Santander examina BradSaúde (SAUD3): o diagnóstico é uma ação barata, com capacidade de crescer e de pagar mais dividendos

A BradSaúde (SAUD3) já desembarcou no mercado com um lucro bilionário. No entanto, o Santander enxerga um potencial de crescimento, sinergias e pagamentos de dividendos ainda maior.
A companhia, nova na bolsa, surge de negócios que já têm décadas. É a consolidação de três frentes de negócios relevantes: Odontoprev, Bradesco Saúde e Atlântica Hospitais. Juntas, segundo a companhia, formam um dos ecossistemas mais completos da saúde privada no Brasil — com potencial de ganhos que ainda não aparecem integralmente nos números.
Com lucro de R$ 1,3 bilhão e rentabilidade (ROE) de 24,8% no primeiro trimestre, a companhia desembarca no mercado ancorada em resultados robustos.
Em relatório, o banco afirma que a mudança mais relevante para o investidor é o aumento de sua capacidade de pagar dividendos.
O Santander estima um payout (pagamento do lucro em formato de dividendos) de cerca de 50% em 2026 e uma elevação para um nível estrutural de aproximadamente 85% em 2036.
A recomendação é de compra, com preço-alvo de R$ 18,30, um ganho potencial de aproximadamente 42%.
Motores de crescimento
Muito mais que uma operadora de planos odontológicos, a nova empresa é um veículo consolidado com operadora de planos de saúde, hospitais, redes de diagnósticos e outros ativos, com quase 70 milhões de clientes.
"Essa mudança expande materialmente o mercado possível para a companhia, aumenta a complexidade operacional e altera a tese de investimentos", diz o relatório.
A divisão de planos de saúde, que veio do Bradesco, é o seu principal negócio: a estimativa é de R$ 45 bilhões em receita e 3,4 milhões de membros neste ano. É 90% de toda a rentabilidade da nova empresa.
"Na nossa visão, há mais oportunidades de crescimento, especialmente uma vez que a empresa tem um produto de saúde de altíssima qualidade e muito bem conceituado". A divisão tem escala reconhecimento de marca, relacionamentos corporativos e a distribuição bancária do Bradesco.
A companhia atua no segmento premium do mercado brasileiro de planos de saúde, com clientes corporativos em grandes centros urbanos, incluindo os maiores mercados de saúde, São Paulo e Rio de Janeiro.
Se seus segmentos de planos de saúde e planos odontológicos já estão bem estabelecidos, o Santander enxerga potencial na divisão hospitalar.
"Em nossa opinião, ativos hospitalares devem continuar atraindo investimentos da BradSaúde e, portanto, projetamos que o segmento aumentará sua participação no resultado líquido de cerca de 7% em 2026 para aproximadamente 13% nos próximos cinco anos", diz o relatório.
A BradSaúde já fez parceria ou investiu em operadores hospitalares de alta qualidade, como a Rede D’Or, maior rede hospitalar do Brasil, Mater Dei, Grupo Santa e Einstein.
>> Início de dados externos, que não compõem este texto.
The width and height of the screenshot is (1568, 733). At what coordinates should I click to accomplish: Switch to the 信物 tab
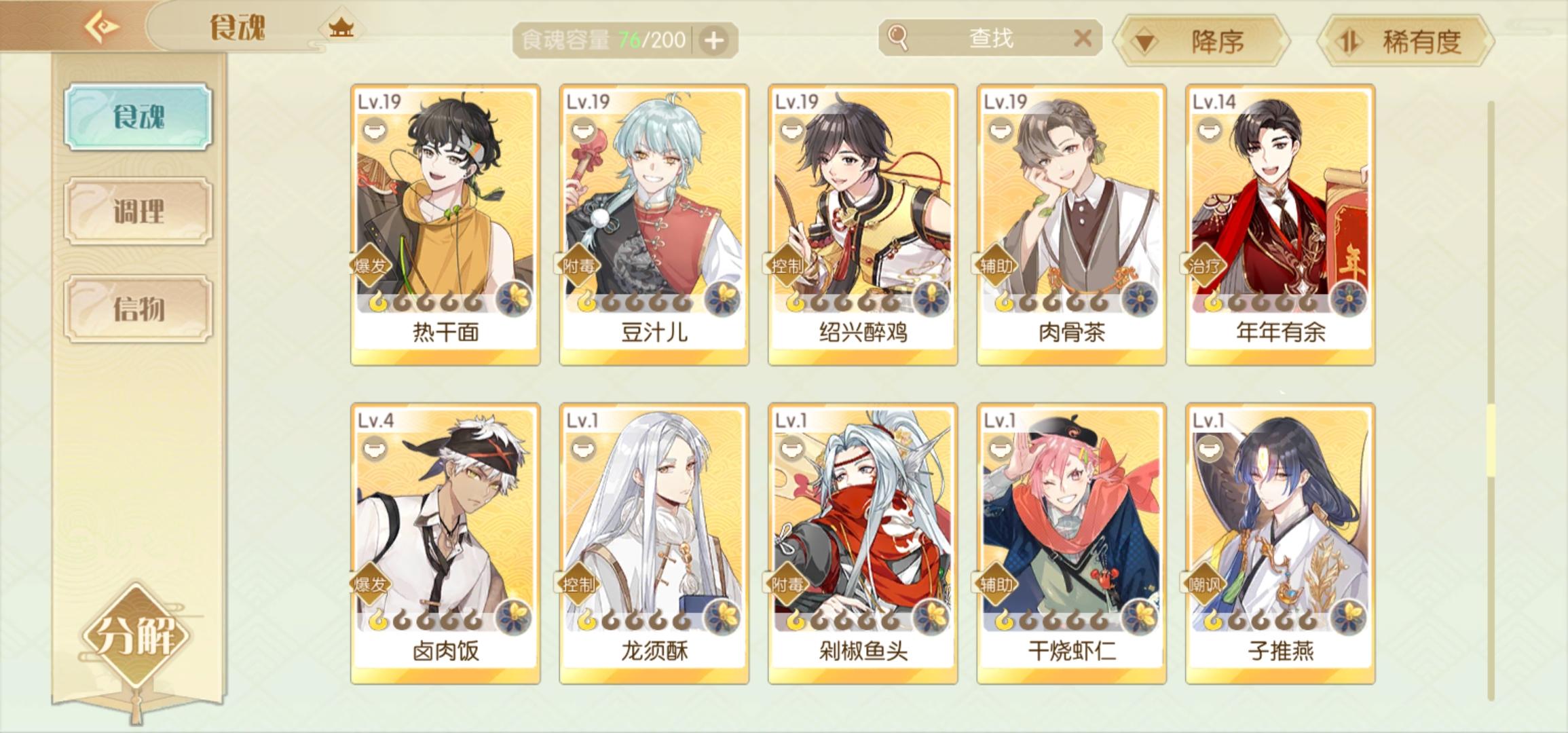point(138,309)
Mesmo com todos esses pontos positivos, o banco acredita que a ação ainda está barata. Em média, no ano de 2026 ela deve ser negociada a cerca de 9 vezes o preço da ação pelo lucro e 8,6 vezes no ano que vem. Esse é um patamar baixo considerando um crescimento de 10% ao ano do lucro por ação entre 2025 e 2030 e "a qualidade dos ativos e a forte equipe de gestão", diz o banco.